The regime for large ADIs came into effect on July 1, 2018.

Hayne noted that these changes should be made sequentially and they would “take time”.

Hayne also said ASIC and APRA should jointly administer BEAR. This comes after both regulators were lambasted for their lack of action in Hayne’s interim report, released in September.

“ASIC should be charged with overseeing those parts…that concern consumer protection and market conduct matters, and APRA should be charged with the prudential aspects,” Hayne wrote.

The Financial Services Union welcomed the recommendations to extend the role of ASIC and APRA, but raised concerns over the regulators’ abilities.

“Given ASIC and APRA failed in the past, we are sceptical about their ability to do everything the report recommends,” FSU national secretary Julia Angrisano said in a statement. “The cosy relationship between the regulators and the institutions they regulate must end.”

More regulator oversight

In his final report, Hayne recommended that a new body, independent of the government, be established to oversee APRA and ASIC to assess their performance.

He said the new authority should be made up of three part-time members and report “at least biennially”.

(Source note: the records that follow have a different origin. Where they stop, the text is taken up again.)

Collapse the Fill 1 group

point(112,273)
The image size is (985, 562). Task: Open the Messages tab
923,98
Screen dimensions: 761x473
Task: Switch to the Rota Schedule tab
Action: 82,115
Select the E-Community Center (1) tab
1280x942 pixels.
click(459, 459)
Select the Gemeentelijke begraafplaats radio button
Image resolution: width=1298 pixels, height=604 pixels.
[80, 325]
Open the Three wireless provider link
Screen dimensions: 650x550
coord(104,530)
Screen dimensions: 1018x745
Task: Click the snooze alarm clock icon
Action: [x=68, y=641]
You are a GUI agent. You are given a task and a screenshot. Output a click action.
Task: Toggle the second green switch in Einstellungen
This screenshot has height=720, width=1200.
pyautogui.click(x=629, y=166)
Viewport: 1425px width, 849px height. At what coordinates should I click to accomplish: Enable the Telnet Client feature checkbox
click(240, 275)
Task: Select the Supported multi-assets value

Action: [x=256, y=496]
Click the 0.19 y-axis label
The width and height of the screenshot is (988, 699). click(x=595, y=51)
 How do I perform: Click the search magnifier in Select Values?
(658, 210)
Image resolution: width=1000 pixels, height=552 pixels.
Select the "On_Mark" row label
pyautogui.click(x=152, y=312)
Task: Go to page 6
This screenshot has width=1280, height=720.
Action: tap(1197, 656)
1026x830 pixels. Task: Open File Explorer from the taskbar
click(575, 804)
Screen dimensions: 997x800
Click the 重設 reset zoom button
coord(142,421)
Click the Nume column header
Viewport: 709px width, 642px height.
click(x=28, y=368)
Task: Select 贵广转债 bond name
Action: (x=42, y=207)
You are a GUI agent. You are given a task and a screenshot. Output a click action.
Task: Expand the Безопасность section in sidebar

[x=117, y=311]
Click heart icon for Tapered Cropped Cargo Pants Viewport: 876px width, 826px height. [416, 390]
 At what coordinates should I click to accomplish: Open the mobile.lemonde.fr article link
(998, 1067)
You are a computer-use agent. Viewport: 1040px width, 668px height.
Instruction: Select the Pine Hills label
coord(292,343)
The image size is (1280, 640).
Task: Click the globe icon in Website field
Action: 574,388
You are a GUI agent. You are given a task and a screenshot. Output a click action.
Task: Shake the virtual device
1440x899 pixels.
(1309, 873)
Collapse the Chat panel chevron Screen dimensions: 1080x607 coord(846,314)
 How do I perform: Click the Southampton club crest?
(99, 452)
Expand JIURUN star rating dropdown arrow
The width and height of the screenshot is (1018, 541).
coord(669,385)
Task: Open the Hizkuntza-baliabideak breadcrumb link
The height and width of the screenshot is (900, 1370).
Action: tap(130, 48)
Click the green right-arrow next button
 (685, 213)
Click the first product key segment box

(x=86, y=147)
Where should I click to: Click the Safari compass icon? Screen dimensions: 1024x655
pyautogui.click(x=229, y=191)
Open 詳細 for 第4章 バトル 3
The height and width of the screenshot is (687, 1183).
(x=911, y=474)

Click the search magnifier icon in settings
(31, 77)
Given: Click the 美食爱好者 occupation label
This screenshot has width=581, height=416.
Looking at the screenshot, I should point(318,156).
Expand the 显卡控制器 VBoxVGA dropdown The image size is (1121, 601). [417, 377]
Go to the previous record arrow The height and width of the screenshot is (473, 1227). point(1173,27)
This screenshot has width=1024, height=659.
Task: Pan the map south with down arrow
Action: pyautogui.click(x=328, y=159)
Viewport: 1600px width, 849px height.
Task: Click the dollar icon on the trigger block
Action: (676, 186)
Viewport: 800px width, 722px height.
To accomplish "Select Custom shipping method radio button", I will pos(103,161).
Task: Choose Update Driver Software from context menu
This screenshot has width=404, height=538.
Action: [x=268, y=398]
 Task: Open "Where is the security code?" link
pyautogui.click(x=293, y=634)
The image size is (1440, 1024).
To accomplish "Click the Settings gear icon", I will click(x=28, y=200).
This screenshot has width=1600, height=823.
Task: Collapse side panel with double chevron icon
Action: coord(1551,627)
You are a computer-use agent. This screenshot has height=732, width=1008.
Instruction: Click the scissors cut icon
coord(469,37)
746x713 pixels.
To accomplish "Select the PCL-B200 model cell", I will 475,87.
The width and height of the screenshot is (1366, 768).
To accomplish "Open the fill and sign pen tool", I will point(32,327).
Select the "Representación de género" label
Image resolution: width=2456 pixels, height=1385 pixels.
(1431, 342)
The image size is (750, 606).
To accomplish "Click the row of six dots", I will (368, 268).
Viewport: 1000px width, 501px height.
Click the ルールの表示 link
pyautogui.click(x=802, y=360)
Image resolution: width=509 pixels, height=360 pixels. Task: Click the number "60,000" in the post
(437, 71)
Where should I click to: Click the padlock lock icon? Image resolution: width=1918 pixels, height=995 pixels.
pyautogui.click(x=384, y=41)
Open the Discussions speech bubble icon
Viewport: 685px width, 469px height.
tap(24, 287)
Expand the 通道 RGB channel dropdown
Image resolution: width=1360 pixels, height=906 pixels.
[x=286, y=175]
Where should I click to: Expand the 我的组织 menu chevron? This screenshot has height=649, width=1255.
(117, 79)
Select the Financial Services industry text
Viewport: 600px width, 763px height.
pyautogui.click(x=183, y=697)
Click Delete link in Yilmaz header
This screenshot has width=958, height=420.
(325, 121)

“Over time, the oversight authority should develop a comprehensive list of items against which each agency’s performance is evaluated,”Hayne wrote in the final report. “An important consideration will be how effective the agencies are in enforcing the laws within their remit. That will determine whether more radical steps, such as creating a specialist civil enforcement agency, should be reconsidered.”

Addressing the final report in a press conference on Monday, Treasurer Josh Frydenberg announced that his government planned to instigate a Graeme Samuel-led review of APRA.

‘Twin peaks’ maintained

The final royal commission report also made a raft of other recommendations relating to how the financial services sector is regulated, but Hayne said the “twin peaks” regulatory system should be preserved.

He said the law should be amended so that APRA and ASIC must co-operate with each other and share information. They must also notify each other if there is the belief that a breach “in respect of which the other has enforcement responsibility may have occurred”.

In line with APRA’s submission, Hayne said APRA should be the prudential regulator for superannuation and retain its current functions, which include responsibility for the licensing and supervision of RSE licencees.

ASIC, meanwhile, should be given the power to enforce all provisions in the Superannuation Industry (Supervision) Act that are, or will become, civil penalty provisions.

“There should be co-regulation by APRA and ASIC of these provisions,” Hayne wrote.

Regulator response

APRA chair Wayne Byres described the royal commission’s final report as a “considered and fair assessment of failings in the financial system and a helpful roadmap for reform”.

“Although the commission has assigned some important new responsibilities to APRA, our primary responsibility remains the safety and stability of the financial system, to protect the financial wellbeing of the Australian community,” Byres said in a statement.

ASIC chair James Shipton acknowledged that Hayne identified ASIC’s enforcement culture as the focus of change needed at the regulator.

“This focus accords with ASIC’s change agenda, that has included the adoption of our ‘why not litigate?’ enforcement stance, the initiation of our Internal Enforcement Review and the enhancement of our governance structures, he said.

In his interim report, Hayne singled out ASIC’s favoured approach of enforceable undertakings with accompanying media releases.

“Much more often than not, when misconduct was revealed, little happened beyond apology from the entity, a drawn out remediation program and protracted negotiation with ASIC of a media release, an infringement notice, or an enforceable undertaking that acknowledged no more than that ASIC had reasonable ‘concerns’ about the entity’s conduct,” Hayne wrote. “Infringement notice-imposed penalties were immaterial for the large banks. Enforceable undertakings might require a ‘community benefit payment’, but the amount was far less than the penalty that ASIC could properly have asked a court to impose.”

He also called out APRA for reluctance to act.

When misconduct was revealed, it either went unpunished or the consequences did not meet the seriousness of what had been done,” Hayne said. “The conduct regulator, ASIC, rarely went to court to seek public denunciation of and punishment for misconduct. The prudential regulator, APRA, never went to court.”